Laboratório geológico ao ar livre

Se as pedras falassem, a Pedra Moura, um dos ex-líbris do património geológico de Lavadores teria com certeza muitas histórias para contar. Reza a lenda que, neste lugar, existia uma moura encantada sobre a qual tinha sido lançada uma maldição e que, por causa disso, tinha que transportar, desde o fundo do mar, uma série de rochedos, empilhados na cabeça, até ao areal da praia. Um desses penedos era tão grande que a moura colocou-o num lugar onde fosse difícil o mar chegar. Diz a lenda que depois desse último esforço a moura nunca mais foi vista em Lavadores. Este penedo era a Pedra Moura. Esta é a versão apresentada por Joel Cleto no III volume do livro Lendas do Porto, haverá certamente outras versões e muitas lendas associadas à figura da moura.

A Pedra Moura integra este autêntico património geológico ao ar livre, com cerca de 300 milhões de anos de história. Situado na fronteira entre a zona Centro Ibérica e a Zona de Ossa Morena, foi a fragilidade da crosta terrestre nesta região de fronteira geotectónica que permitiu que o granito de Lavadores se instalasse e onde se podem ver os blocos de pedra que se vão fragmentando em pequenos pedaços.

Foto 2: Pedra Moura

Este maciço granítico tem início no Cabedelo e estende-se para sul até à Praia das “Pedras Amarelas”, em Lavadores, num total de 25 quilómetros de comprimento e quatro quilómetros de largura, sendo composto por rochas magmáticas, isto é, rochas formadas a partir do magma proveniente do interior da Terra que, com o tempo, foi ascendendo até regiões próximas da superfície, arrefecendo e solidificando.

Destaca-se na paisagem natural pela sua tonalidade rósea onde é possível observar cristais de feldspato potássico de grandes dimensões (megacristais) que se formam devido ao arrefecimento lento do magma que está na origem destas rochas – existem, aliás, locais onde se acumulam em grande quantidade, constituindo enxames de megacristais.

Nas rochas de Lavadores é possível observar outros fenómenos como os encraves ou xenólitos – identificam-se pela sua cor escura e forma arredondada ou elipsoidal – ou os filões de quartzo e feldspato que cortam verdadeiramente as rochas por onde passam. São semelhantes a uma cicatriz provocada por uma solidificação mais recente, distinguindo-se visualmente do contexto circundante.

Excerto de dados:
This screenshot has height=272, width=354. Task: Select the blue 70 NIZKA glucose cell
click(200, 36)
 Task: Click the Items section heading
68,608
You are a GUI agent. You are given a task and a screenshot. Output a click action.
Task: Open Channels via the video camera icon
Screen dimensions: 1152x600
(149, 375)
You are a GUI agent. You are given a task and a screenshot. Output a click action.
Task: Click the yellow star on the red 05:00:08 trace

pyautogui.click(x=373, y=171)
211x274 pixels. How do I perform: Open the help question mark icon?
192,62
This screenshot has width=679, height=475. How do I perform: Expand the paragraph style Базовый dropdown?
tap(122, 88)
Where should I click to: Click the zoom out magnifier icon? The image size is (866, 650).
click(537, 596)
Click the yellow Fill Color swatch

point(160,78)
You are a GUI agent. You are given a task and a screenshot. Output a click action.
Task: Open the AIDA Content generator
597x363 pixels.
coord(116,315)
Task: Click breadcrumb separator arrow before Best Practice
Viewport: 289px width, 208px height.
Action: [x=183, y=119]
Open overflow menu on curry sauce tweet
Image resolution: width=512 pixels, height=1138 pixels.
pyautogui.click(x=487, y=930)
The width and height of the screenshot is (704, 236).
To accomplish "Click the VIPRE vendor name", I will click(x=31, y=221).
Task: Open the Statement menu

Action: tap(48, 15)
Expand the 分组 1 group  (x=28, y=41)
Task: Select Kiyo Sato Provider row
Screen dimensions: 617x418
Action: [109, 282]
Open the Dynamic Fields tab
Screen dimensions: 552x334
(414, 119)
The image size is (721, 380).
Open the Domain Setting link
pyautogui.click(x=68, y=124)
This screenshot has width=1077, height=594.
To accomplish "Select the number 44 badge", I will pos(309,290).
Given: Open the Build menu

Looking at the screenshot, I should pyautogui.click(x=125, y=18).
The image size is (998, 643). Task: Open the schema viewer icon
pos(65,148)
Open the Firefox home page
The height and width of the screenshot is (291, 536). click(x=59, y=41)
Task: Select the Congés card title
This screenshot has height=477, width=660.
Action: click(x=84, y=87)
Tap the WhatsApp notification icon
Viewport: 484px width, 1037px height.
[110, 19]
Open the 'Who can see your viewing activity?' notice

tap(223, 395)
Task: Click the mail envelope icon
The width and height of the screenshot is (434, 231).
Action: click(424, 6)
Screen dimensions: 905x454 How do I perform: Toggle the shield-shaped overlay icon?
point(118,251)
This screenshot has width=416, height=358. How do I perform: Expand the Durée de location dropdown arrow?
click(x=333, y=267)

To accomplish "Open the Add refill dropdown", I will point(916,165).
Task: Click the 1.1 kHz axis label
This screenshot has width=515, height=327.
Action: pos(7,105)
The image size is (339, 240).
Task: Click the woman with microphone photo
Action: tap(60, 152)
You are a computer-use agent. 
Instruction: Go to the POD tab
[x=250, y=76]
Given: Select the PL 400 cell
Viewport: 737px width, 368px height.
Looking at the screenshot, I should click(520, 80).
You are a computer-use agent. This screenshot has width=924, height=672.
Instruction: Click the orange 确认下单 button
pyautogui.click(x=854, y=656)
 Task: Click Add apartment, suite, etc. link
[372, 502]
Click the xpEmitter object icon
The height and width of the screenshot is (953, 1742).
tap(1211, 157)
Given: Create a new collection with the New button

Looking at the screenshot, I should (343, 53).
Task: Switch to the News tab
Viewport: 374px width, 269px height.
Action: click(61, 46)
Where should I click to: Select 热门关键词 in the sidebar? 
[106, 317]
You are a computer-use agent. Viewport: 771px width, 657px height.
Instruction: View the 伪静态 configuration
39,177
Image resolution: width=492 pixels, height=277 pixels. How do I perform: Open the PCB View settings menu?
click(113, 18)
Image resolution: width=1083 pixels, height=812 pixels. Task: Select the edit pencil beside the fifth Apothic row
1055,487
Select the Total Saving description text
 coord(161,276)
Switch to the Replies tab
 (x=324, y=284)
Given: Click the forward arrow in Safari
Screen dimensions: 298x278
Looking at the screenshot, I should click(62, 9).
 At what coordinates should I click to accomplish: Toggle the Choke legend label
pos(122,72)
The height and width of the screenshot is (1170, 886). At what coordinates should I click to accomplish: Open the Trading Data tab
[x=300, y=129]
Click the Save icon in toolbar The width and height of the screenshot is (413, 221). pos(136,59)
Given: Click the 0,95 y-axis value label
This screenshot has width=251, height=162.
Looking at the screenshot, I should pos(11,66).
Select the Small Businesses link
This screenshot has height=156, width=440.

Tarefa proposta 1: Enumere todas as medidas numéricas de idade e de dimensão que o texto sobre o maciço granítico de Lavadores atribui a esse património geológico.
Tarefa proposta 2: Prossiga o texto sobre o património geológico de Lavadores, começando logo após a última frase.

Resposta à tarefa 1:
- cerca de 300 milhões de anos de história
- 25 quilómetros de comprimento
- quatro quilómetros de largura

Resposta à tarefa 2:
Foto 3: Megacristais e encraves das rochas de Lavadores

Foto 4: Filões de quartzo e feldspato

Percorrendo a pé a Praia de Lavadores é possível observar formas graníticas distintas que “resultaram dos fenómenos de meteorização e erosão, em particular os que decorreram da acção da água do mar e dos ventos litorais”, explica o docente de Geologia Paulo Rocha. “Destas geoformas, destacam-se uma plataforma de abrasão, as marmitas litorais, os blocos graníticos, os caos de blocos, os tafoni, as pedras-boroas, um arco litoral, entre outras”, continua o mestre em Geologia para o Ensino pela Faculdade de Ciências da Universidade do Porto (FCUP).

Foto 5: Marmitas litorais

Neste laboratório geológico natural, ao ar livre, “é possível estudar, conhecer, compreender e consolidar muitos dos conteúdos lecionados no ensino básico, secundário e superior”, adianta Paulo Rocha, até porque “o maciço granítico possui particularidades ao nível da mineralogia, da petrologia, da geoquímica, das relações espaciais, entre outros aspetos”, que atraem estudantes e investigadores de vários pontos do país e do mundo, que aqui podem realizar os seus trabalhos de investigação.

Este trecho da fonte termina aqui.